··· Extracted material
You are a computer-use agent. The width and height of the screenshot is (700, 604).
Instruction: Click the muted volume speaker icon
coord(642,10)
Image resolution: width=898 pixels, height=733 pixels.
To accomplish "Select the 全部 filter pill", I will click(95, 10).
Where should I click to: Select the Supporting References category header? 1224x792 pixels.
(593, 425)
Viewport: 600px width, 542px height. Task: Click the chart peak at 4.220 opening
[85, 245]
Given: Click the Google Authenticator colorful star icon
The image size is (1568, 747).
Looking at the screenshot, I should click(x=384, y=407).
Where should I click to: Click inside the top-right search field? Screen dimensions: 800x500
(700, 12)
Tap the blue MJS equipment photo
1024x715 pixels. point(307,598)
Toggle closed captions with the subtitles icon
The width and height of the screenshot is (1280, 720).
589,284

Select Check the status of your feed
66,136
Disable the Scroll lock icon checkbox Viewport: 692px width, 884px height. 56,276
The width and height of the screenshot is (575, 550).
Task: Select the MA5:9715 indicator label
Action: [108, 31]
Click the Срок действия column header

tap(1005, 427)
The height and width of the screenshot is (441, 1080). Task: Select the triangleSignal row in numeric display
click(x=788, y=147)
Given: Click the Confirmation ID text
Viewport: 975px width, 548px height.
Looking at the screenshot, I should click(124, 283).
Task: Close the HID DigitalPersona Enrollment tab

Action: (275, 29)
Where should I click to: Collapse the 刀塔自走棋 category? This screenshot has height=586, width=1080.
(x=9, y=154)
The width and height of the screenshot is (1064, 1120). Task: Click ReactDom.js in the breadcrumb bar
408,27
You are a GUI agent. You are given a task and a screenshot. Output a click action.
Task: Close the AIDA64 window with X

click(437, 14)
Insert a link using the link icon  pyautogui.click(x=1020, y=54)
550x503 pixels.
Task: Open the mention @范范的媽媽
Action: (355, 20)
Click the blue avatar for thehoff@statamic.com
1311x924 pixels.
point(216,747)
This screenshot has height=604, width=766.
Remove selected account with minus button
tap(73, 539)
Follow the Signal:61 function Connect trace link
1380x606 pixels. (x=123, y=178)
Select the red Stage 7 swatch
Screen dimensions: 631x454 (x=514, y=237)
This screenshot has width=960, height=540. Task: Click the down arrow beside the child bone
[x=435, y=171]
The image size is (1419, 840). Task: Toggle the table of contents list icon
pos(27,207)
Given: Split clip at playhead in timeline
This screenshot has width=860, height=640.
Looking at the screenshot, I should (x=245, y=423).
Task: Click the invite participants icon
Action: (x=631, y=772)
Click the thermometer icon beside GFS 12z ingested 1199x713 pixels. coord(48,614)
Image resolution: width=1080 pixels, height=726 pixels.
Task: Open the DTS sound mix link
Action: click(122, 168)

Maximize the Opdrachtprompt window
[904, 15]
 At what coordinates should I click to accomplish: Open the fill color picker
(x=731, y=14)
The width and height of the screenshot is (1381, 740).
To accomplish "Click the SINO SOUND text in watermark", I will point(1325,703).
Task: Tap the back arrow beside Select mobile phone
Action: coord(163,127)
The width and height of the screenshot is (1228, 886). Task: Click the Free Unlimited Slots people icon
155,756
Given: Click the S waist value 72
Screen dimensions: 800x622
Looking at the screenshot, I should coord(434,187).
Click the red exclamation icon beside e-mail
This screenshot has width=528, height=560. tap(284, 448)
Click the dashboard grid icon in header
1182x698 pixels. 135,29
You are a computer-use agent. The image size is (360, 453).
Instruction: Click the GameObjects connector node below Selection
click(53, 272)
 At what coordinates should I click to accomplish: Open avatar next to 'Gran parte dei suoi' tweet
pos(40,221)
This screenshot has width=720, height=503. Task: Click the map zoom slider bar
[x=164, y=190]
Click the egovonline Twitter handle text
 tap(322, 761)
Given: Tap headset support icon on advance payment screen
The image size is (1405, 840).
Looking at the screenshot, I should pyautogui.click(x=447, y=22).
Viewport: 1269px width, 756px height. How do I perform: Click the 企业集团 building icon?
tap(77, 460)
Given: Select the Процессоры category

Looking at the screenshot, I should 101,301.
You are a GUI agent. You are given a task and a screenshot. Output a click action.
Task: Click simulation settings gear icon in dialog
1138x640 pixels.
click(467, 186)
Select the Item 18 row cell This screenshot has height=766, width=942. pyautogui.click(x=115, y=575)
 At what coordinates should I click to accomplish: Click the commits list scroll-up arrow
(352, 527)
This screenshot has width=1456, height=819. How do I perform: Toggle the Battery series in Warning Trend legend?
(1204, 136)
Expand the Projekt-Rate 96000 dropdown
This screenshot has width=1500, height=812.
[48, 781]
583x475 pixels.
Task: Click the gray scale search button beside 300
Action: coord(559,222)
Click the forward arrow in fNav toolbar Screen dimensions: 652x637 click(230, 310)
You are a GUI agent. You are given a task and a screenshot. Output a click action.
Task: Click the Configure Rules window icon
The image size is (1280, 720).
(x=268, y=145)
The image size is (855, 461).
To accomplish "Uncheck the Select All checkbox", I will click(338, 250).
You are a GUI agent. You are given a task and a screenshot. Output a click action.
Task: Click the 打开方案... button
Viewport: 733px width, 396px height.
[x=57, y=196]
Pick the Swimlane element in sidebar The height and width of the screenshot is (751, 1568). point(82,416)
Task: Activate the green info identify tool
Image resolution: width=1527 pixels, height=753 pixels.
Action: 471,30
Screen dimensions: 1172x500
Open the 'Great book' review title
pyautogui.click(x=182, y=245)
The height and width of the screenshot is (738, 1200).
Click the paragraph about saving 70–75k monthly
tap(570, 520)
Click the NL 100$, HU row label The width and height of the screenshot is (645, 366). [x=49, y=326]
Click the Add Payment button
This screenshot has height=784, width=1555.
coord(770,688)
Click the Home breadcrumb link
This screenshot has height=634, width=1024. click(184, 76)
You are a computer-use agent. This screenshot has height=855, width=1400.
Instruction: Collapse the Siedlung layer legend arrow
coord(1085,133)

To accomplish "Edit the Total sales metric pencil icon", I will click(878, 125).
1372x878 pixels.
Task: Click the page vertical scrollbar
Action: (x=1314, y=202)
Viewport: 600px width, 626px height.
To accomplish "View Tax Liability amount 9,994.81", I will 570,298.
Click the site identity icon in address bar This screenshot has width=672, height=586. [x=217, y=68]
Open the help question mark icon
······
> [Task details] Every line of the data should be output exactly as it was given.

> [Written answer]
You are a computer-use agent. The width and height of the screenshot is (700, 604).
Instruction: Click the muted volume speaker icon
coord(642,10)
Image resolution: width=898 pixels, height=733 pixels.
To accomplish "Select the 全部 filter pill", I will click(95, 10).
Where should I click to: Select the Supporting References category header? 1224x792 pixels.
(593, 425)
Viewport: 600px width, 542px height. Task: Click the chart peak at 4.220 opening
[85, 245]
Given: Click the Google Authenticator colorful star icon
The image size is (1568, 747).
Looking at the screenshot, I should click(x=384, y=407).
Where should I click to: Click inside the top-right search field? Screen dimensions: 800x500
(700, 12)
Tap the blue MJS equipment photo
1024x715 pixels. point(307,598)
Toggle closed captions with the subtitles icon
The width and height of the screenshot is (1280, 720).
589,284

Select Check the status of your feed
66,136
Disable the Scroll lock icon checkbox Viewport: 692px width, 884px height. 56,276
The width and height of the screenshot is (575, 550).
Task: Select the MA5:9715 indicator label
Action: [108, 31]
Click the Срок действия column header

tap(1005, 427)
The height and width of the screenshot is (441, 1080). Task: Select the triangleSignal row in numeric display
click(x=788, y=147)
Given: Click the Confirmation ID text
Viewport: 975px width, 548px height.
Looking at the screenshot, I should click(124, 283).
Task: Close the HID DigitalPersona Enrollment tab

Action: (275, 29)
Where should I click to: Collapse the 刀塔自走棋 category? This screenshot has height=586, width=1080.
(x=9, y=154)
The width and height of the screenshot is (1064, 1120). Task: Click ReactDom.js in the breadcrumb bar
408,27
You are a GUI agent. You are given a task and a screenshot. Output a click action.
Task: Close the AIDA64 window with X

click(437, 14)
Insert a link using the link icon  pyautogui.click(x=1020, y=54)
550x503 pixels.
Task: Open the mention @范范的媽媽
Action: (355, 20)
Click the blue avatar for thehoff@statamic.com
1311x924 pixels.
point(216,747)
This screenshot has height=604, width=766.
Remove selected account with minus button
tap(73, 539)
Follow the Signal:61 function Connect trace link
1380x606 pixels. (x=123, y=178)
Select the red Stage 7 swatch
Screen dimensions: 631x454 (x=514, y=237)
This screenshot has width=960, height=540. Task: Click the down arrow beside the child bone
[x=435, y=171]
The image size is (1419, 840). Task: Toggle the table of contents list icon
pos(27,207)
Given: Split clip at playhead in timeline
This screenshot has width=860, height=640.
Looking at the screenshot, I should (x=245, y=423).
Task: Click the invite participants icon
Action: (x=631, y=772)
Click the thermometer icon beside GFS 12z ingested 1199x713 pixels. coord(48,614)
Image resolution: width=1080 pixels, height=726 pixels.
Task: Open the DTS sound mix link
Action: click(122, 168)

Maximize the Opdrachtprompt window
[904, 15]
 At what coordinates should I click to accomplish: Open the fill color picker
(x=731, y=14)
The width and height of the screenshot is (1381, 740).
To accomplish "Click the SINO SOUND text in watermark", I will point(1325,703).
Task: Tap the back arrow beside Select mobile phone
Action: coord(163,127)
The width and height of the screenshot is (1228, 886). Task: Click the Free Unlimited Slots people icon
155,756
Given: Click the S waist value 72
Screen dimensions: 800x622
Looking at the screenshot, I should coord(434,187).
Click the red exclamation icon beside e-mail
This screenshot has width=528, height=560. tap(284, 448)
Click the dashboard grid icon in header
1182x698 pixels. 135,29
You are a computer-use agent. The image size is (360, 453).
Instruction: Click the GameObjects connector node below Selection
click(53, 272)
 At what coordinates should I click to accomplish: Open avatar next to 'Gran parte dei suoi' tweet
pos(40,221)
This screenshot has width=720, height=503. Task: Click the map zoom slider bar
[x=164, y=190]
Click the egovonline Twitter handle text
 tap(322, 761)
Given: Tap headset support icon on advance payment screen
The image size is (1405, 840).
Looking at the screenshot, I should pyautogui.click(x=447, y=22).
Viewport: 1269px width, 756px height. How do I perform: Click the 企业集团 building icon?
tap(77, 460)
Given: Select the Процессоры category

Looking at the screenshot, I should 101,301.
You are a GUI agent. You are given a task and a screenshot. Output a click action.
Task: Click simulation settings gear icon in dialog
1138x640 pixels.
click(467, 186)
Select the Item 18 row cell This screenshot has height=766, width=942. pyautogui.click(x=115, y=575)
 At what coordinates should I click to accomplish: Click the commits list scroll-up arrow
(352, 527)
This screenshot has width=1456, height=819. How do I perform: Toggle the Battery series in Warning Trend legend?
(1204, 136)
Expand the Projekt-Rate 96000 dropdown
This screenshot has width=1500, height=812.
[48, 781]
583x475 pixels.
Task: Click the gray scale search button beside 300
Action: coord(559,222)
Click the forward arrow in fNav toolbar Screen dimensions: 652x637 click(230, 310)
You are a GUI agent. You are given a task and a screenshot. Output a click action.
Task: Click the Configure Rules window icon
The image size is (1280, 720).
(x=268, y=145)
The image size is (855, 461).
To accomplish "Uncheck the Select All checkbox", I will click(338, 250).
You are a GUI agent. You are given a task and a screenshot. Output a click action.
Task: Click the 打开方案... button
Viewport: 733px width, 396px height.
[x=57, y=196]
Pick the Swimlane element in sidebar The height and width of the screenshot is (751, 1568). point(82,416)
Task: Activate the green info identify tool
Image resolution: width=1527 pixels, height=753 pixels.
Action: 471,30
Screen dimensions: 1172x500
Open the 'Great book' review title
pyautogui.click(x=182, y=245)
The height and width of the screenshot is (738, 1200).
Click the paragraph about saving 70–75k monthly
tap(570, 520)
Click the NL 100$, HU row label The width and height of the screenshot is (645, 366). [x=49, y=326]
Click the Add Payment button
This screenshot has height=784, width=1555.
coord(770,688)
Click the Home breadcrumb link
This screenshot has height=634, width=1024. click(184, 76)
You are a computer-use agent. This screenshot has height=855, width=1400.
Instruction: Collapse the Siedlung layer legend arrow
coord(1085,133)

To accomplish "Edit the Total sales metric pencil icon", I will click(878, 125).
1372x878 pixels.
Task: Click the page vertical scrollbar
Action: (x=1314, y=202)
Viewport: 600px width, 626px height.
To accomplish "View Tax Liability amount 9,994.81", I will 570,298.
Click the site identity icon in address bar This screenshot has width=672, height=586. [x=217, y=68]
Open the help question mark icon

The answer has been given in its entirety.